Arfs on the Golgi: four conductors, one orchestra

Abstract

Arfs are small Ras-superfamily proteins important for regulating membrane trafficking including the recruitment of vesicular coats as well as a diverse range of other functions. There are five Arfs in humans: two Class I Arfs (Arf1 and Arf3), two Class II Arfs (Arf4 and Arf5) and one Class III Arf (Arf6), with Class I and Class II Arfs present on the Golgi apparatus among other locations. These Golgi Arfs (Arf1, Arf3, Arf4 and Arf5) are highly similar in sequence, and knockout studies have established a complex pattern of redundancy, with Arf4 alone able to support cell survival in tissue culture. Moreover, adding to the complexity, functions of Arfs on distinct membranes can involve non-overlapping sets of effectors (e.g., COPI on cis-Golgi membranes and clathrin adaptors on trans-Golgi network). The three classes of Arfs are found in most metazoans, suggesting biologically important specialization the details of which are beginning to emerge. This review examines recent studies using siRNA and CRISPR/Cas9 knockouts of mammalian Arfs combined with functional assays of the secretory pathway in the context of detailed localization of fluorescently-tagged Arfs by fluorescent and super-resolution microscopy and the existing literature using more conventional techniques. We suggest that specificity of effector recruitment involves additional membrane determinants which need to be considered in future studies.

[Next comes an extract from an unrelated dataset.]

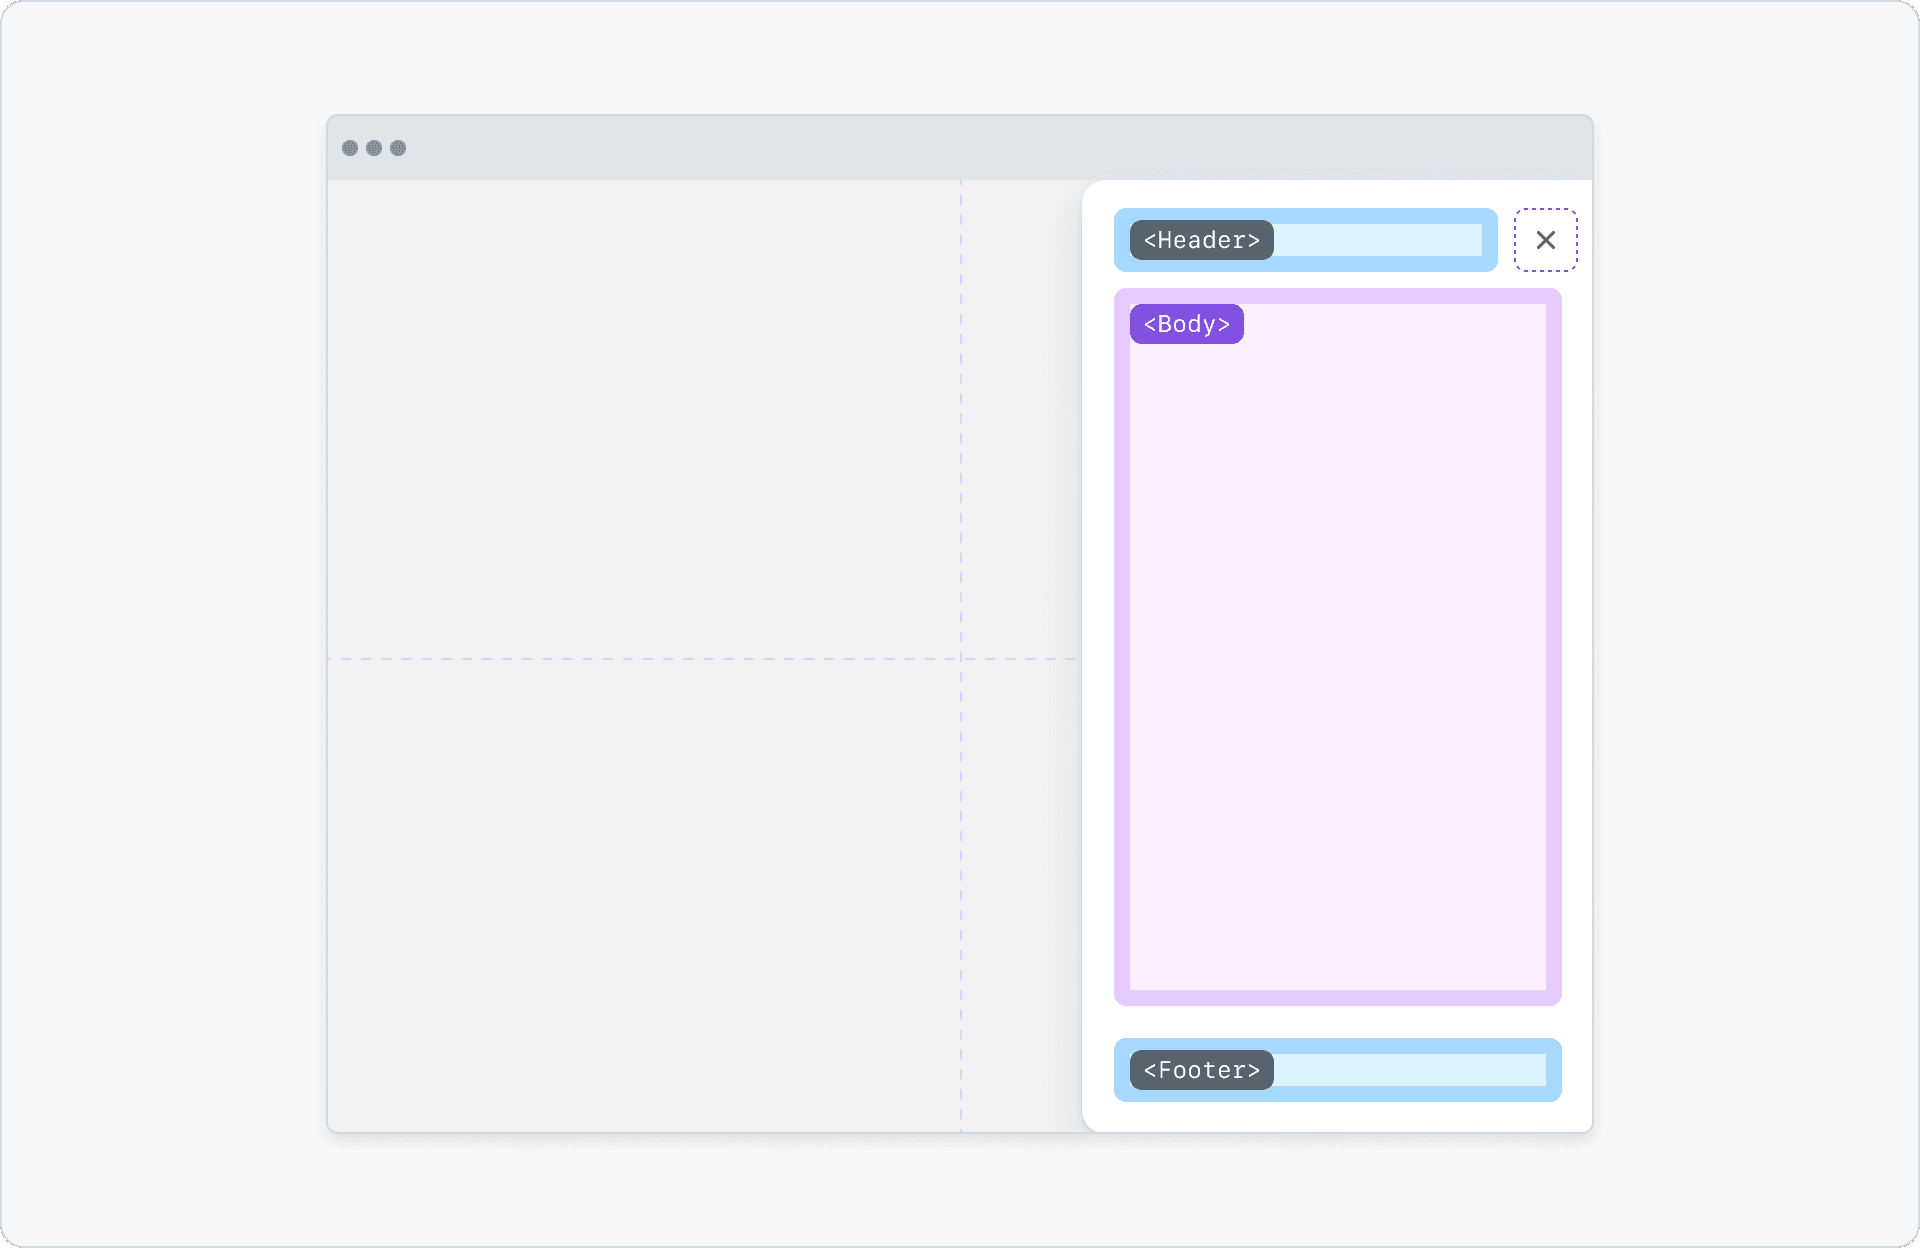Viewport: 1920px width, 1248px height.
Task: Click the empty gray browser title bar
Action: [x=960, y=148]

Keywords: ARF; ARF1; ARF3; ARF4; COPI; golgi; redundancy; secretory pathway.

FIGURE 1

Intracellular localization of Arfs and important Arf interactors. While Arfs are shown there are many non-Golgi GEFs, GAPs and effectors not shown. Furthermore, most non-coat effectors are not shown. Note that Arf effectors can vary dramatically between different membranes, and that Golgi-localized GEFs and GAPs are frequently also localized to non-Golgi membranes.

FIGURE 2

Summary of Arf localizations and activities identified by CRISPR/Cas9 knockdown (Pennauer et al., 2021) and superresolution microscopy (Wong-Dillworth et al., 2023), including proposed TGN localization and roles for Arf4 in trafficking to cilia (Deretic et al., 2021).

FIGURE 3

The same Arf/GEF combination can recruit distinct effectors to different membranes. (A) Arf4 can be recruited to cis-Golgi by GBF1, and in turn it recruits the COPI coat. (B) (left) Arf4 recruited to TGN membranes by GBF1 can recruit GGA and the Arf3 exchange factors BIG1/2 to support clathrin vesicle trafficking to endosomes (right) Arf4 can be recruited to TGN by GBF1 where, in distinct nanodomains, it binds rhodopsin and other factors to be trafficked to cilia.

FIGURE 4

Generic model for recruitment of Arf effectors. The effector will typically require binding to the Arf-GTP. However, other interactions must be necessary to maintain specificity, as the same Arf may be present on other membranes. These other interactions could include: direct interaction with the Arf GEF, binding to membrane-specific Rab effectors (e.g., p115 in part A), binding to other membrane-specific proteins such as cargo proteins, or binding to modified membrane lipids such as phosphoinositides.